The Office of Management and Budget successfully lobbied to remove several worker-friendly provisions from the $328 billion bill. The measure, which contains funding for several federal agencies, still needs final approval by the House and Senate. The House may vote next week, but the Senate might not take the bill up again until January, reports The Washington post.
Beginning in 2001, the Bush administration has pushed to introduce more private competition for government work. The White House requires each federal agency to inventory its workforce, to determine what jobs might be done by outside contractors. OMB estimates this could apply to 26 percent of the federal workforce.
The share varies by agency, however: while only 17 percent of Department of Health and Human Services employees would compete, more than three in five Department of Education workers would.
Supporters of the initiative say the use of more efficient private firms will save taxpayers money. OMB points to the Pentagon, which already does a good deal of outsourcing and says it has saved $6 billion over the past three years.
Opponents say privatization only saves money by paying workers substandard wages, and rarely saves very much money. The Pentagon's $6 billion savings, for example, represent only four tenths of one percent of defense spending over the three-year period.

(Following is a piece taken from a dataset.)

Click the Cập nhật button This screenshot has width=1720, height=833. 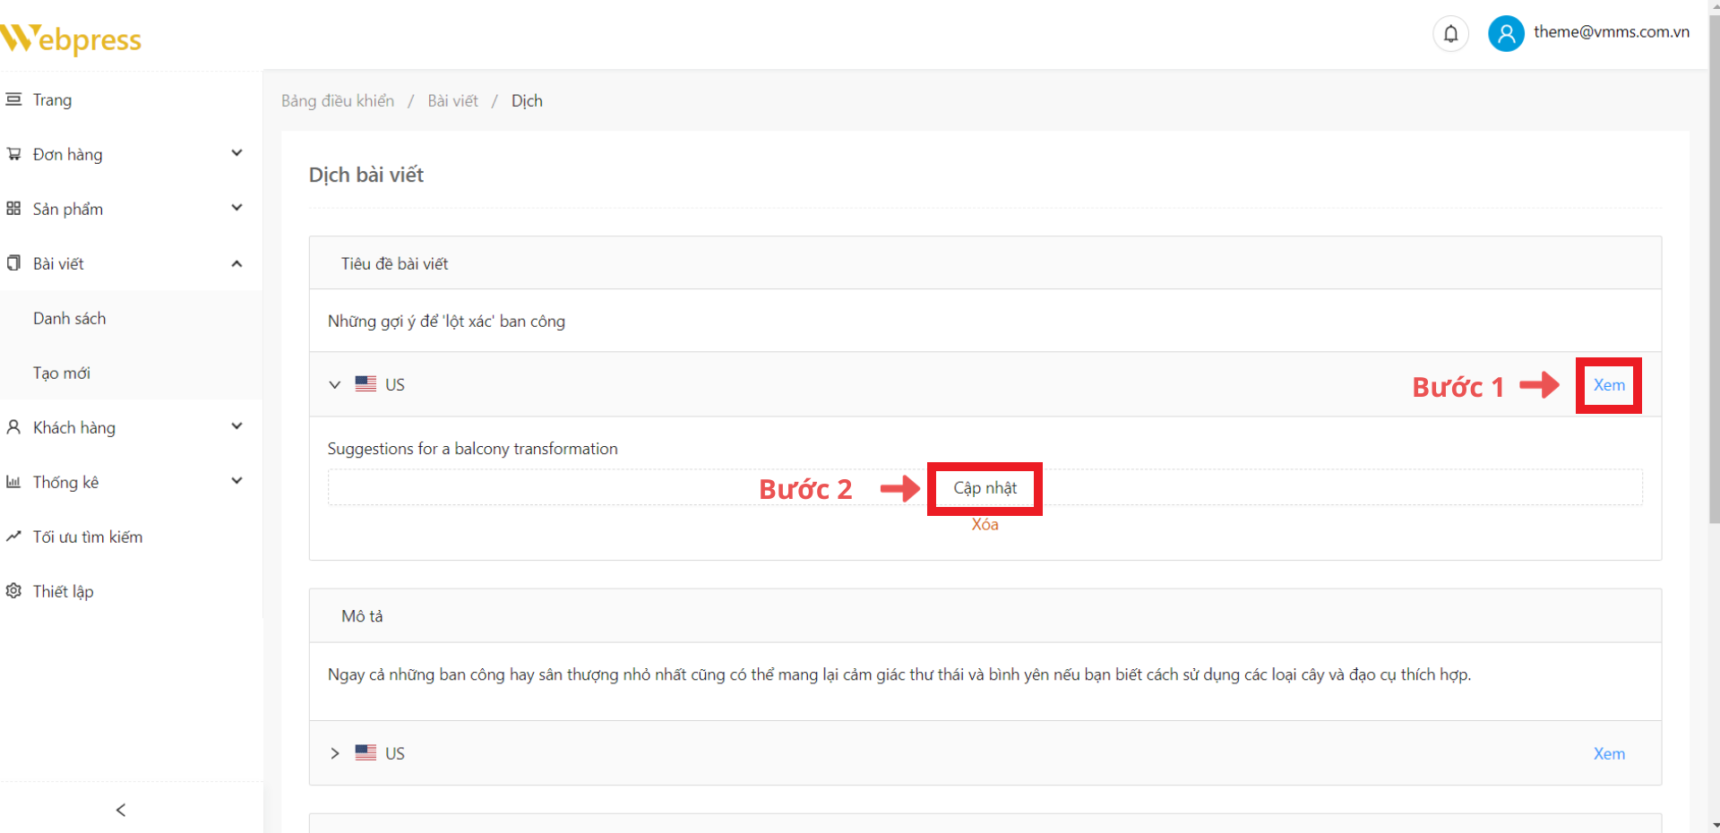tap(985, 488)
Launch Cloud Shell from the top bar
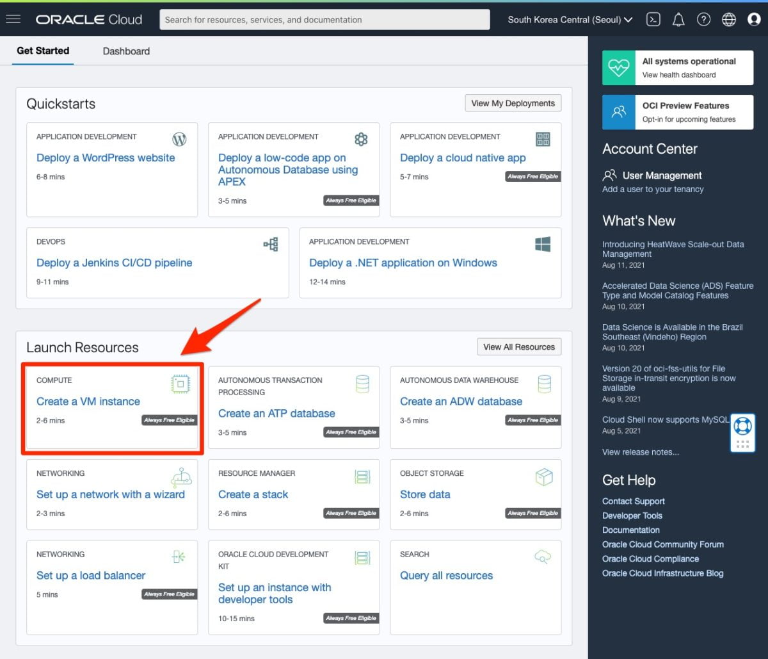This screenshot has width=768, height=659. click(653, 19)
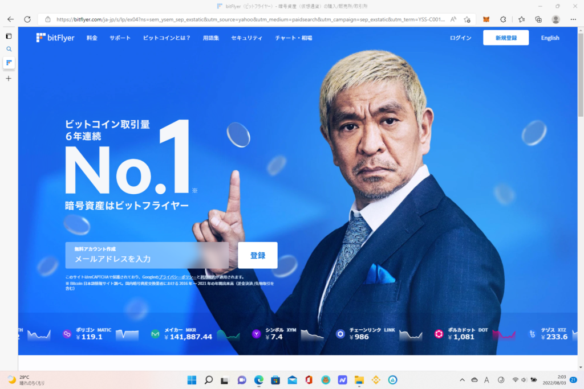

According to The Post, lawmakers had added a clause to the omnibus budget bill giving workers the right to appeal job losses to the General Accounting Office. Another clause required private companies to promise savings of 10 percent, or $10 million, on any project that might involve 10 jobs or more.
Some Republicans as well as Democrats were upset at the changes.
"I think you've got the worst of all worlds," said Rep. Thomas M. Davis, R-Va.
"This is unfair to federal employees and unfair to the democratic process," said Sen. Barbara A. Mikulski, D-Md.
Federal employees unions slammed the move, which is the only the latest Bush administration effort that angered them.
In the omnibus bill, the president had requested a 4.1 percent raise for the military but only a 2 percent raise for other workers. Lawmakers decided to make the raises equal.
In June, Mr. Bush quietly signed an executive order stripping air traffic controllers of guaranteed government jobs, though officials said there were no plans to turn those positions over to the private sector.
In addition, at White House insistence, workers in the new Homeland Security Department were not given the same civil service protections as other federal employees. Officials said they needed flexibility to change assignments to respond to terror threats.